Nor was it only under aspects of stirring movement that Ruisdael found bigness. He could find it in calm: witness The Swamp in the Wood, in St. Petersburg, and the Oak Wood of the Berlin Gallery. In front, pale amber-green lily-pads, floating on depths of olive-green water, in the mingled light and shade of rich, somber golden-green and ruddy foliage; distant water and dunes, and over all a sky in which balloons of clouds hang drowsily. It recalls another masterpiece, this time of the Imperial Art-History Museum, Vienna, The Big Wood. Again a clump of oaks and a shattered silver birch, massed high and wide against a sky of wonderful luminosity. Everything is simplicity itself, yet expresses magisterial authority.
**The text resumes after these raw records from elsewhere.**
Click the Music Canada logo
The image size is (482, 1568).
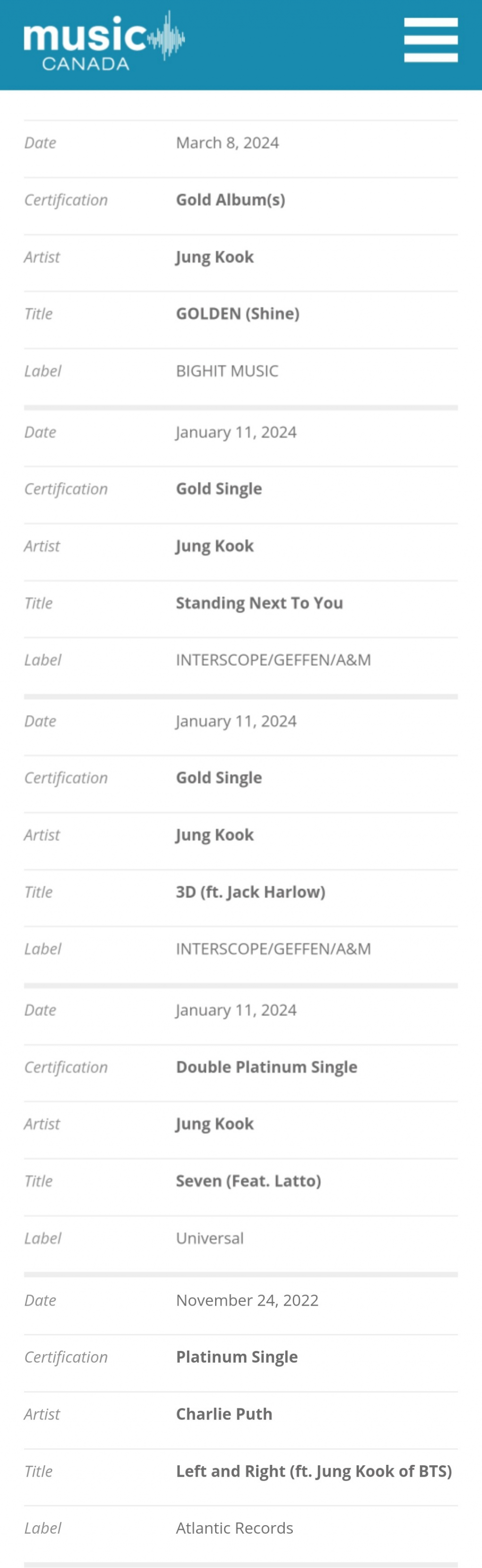coord(104,41)
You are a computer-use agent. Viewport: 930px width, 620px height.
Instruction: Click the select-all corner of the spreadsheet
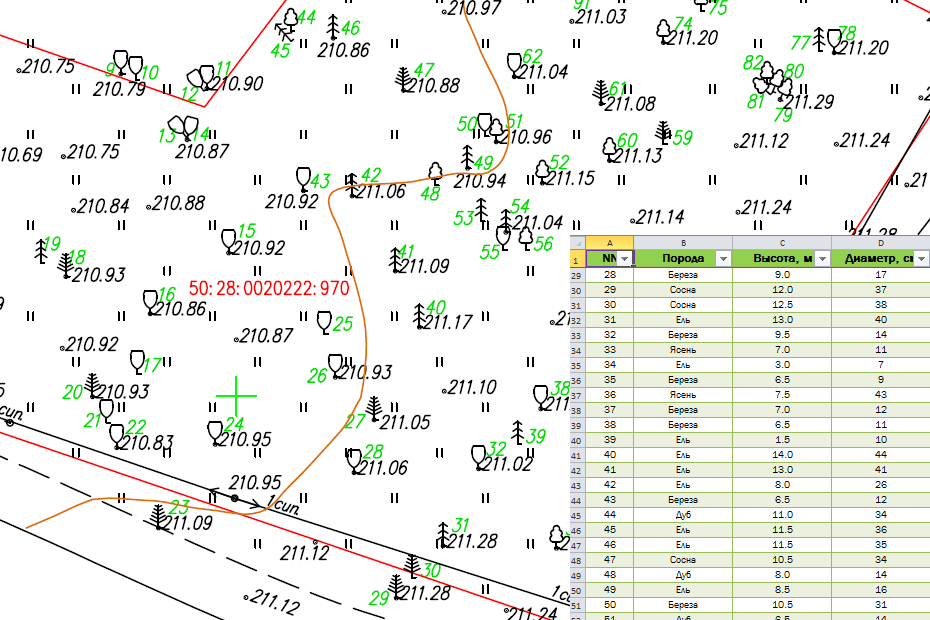[x=577, y=243]
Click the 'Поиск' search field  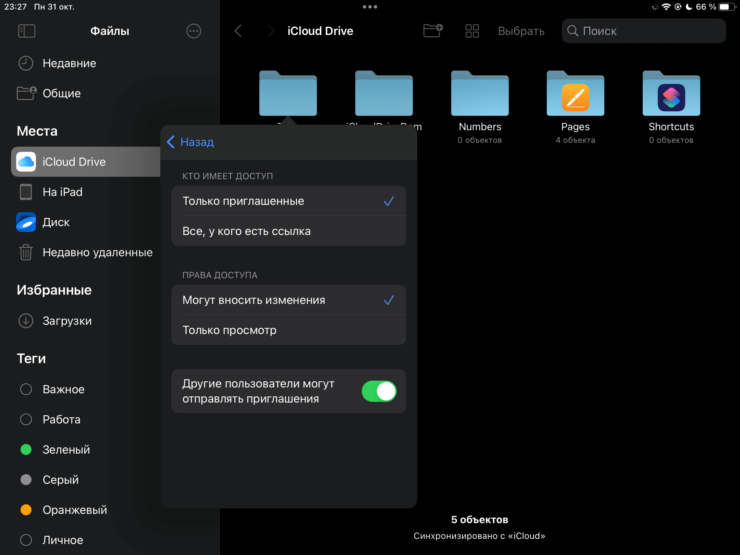point(643,31)
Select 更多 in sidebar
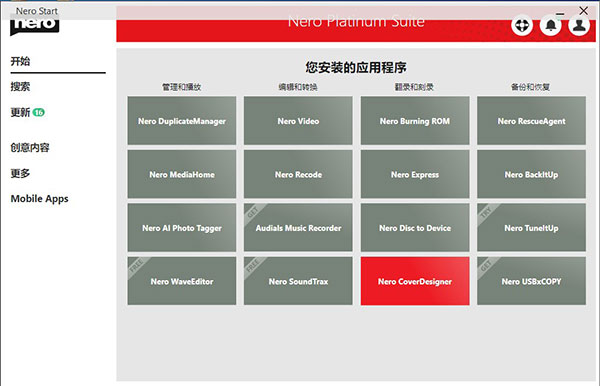The width and height of the screenshot is (600, 386). (x=20, y=173)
The amplitude of conception on this occasion has no trace of stress or poignancy, nor is it one of calm; it is buoyant with a glorious joyousness.

Another remarkable example, heightened into grandeur by impulse of the imagination, is the Landscape with Fence, in the Vienna Academy: a bit of sloping ground with some wooden sheep-cotes and a willow. But the light from a dull-gray slaty sky pales upon the willow and gleams with a strange whiteness on the boards of the fence. The picture, moreover, is painted with unerring mastery of form and splendid fluency, which, combined with its startling arrangement of light, produces an effect of extraordinary impressiveness.

By a method of lighting, somewhat similar, a mood of profound and bitter melancholy has been interpreted in The Jewish Cemetery of the Dresden Gallery. In the murk of the distance a ruin glooms gauntly under a heavy purplish slaty sky, where a faint rainbow shows amid the turbid clouds. In the foreground a blasted tree-trunk cuts white against a dull mass of trees; but the brightest light, pallid and cold, is concentrated upon one of a group of tombs. The stillness is broken by a stream that shatters itself on the stones and rushes on. Is this solemn picture an allegory of Ruisdael’s own darkened life and its approaching end? Possibly, for his signature, undated, appears upon a tombstone on the left.

The examples quoted above are fairly representative of an artist who handled the prose of nature with so large a sense of its significance that he lifts it up to poetry, of epic and occasionally tragic grandeur. For Ruisdael, like Rembrandt, saw into the soul of facts. That in a period of fifty years or thereabouts a school of artists could be formed, wherein there are so many excellent craftsmen, not a few masters of technique and expression, and two great masters of the soul, is a marvelous record. Such was Holland’s legacy of the seventeenth century to the civilization of the modern world.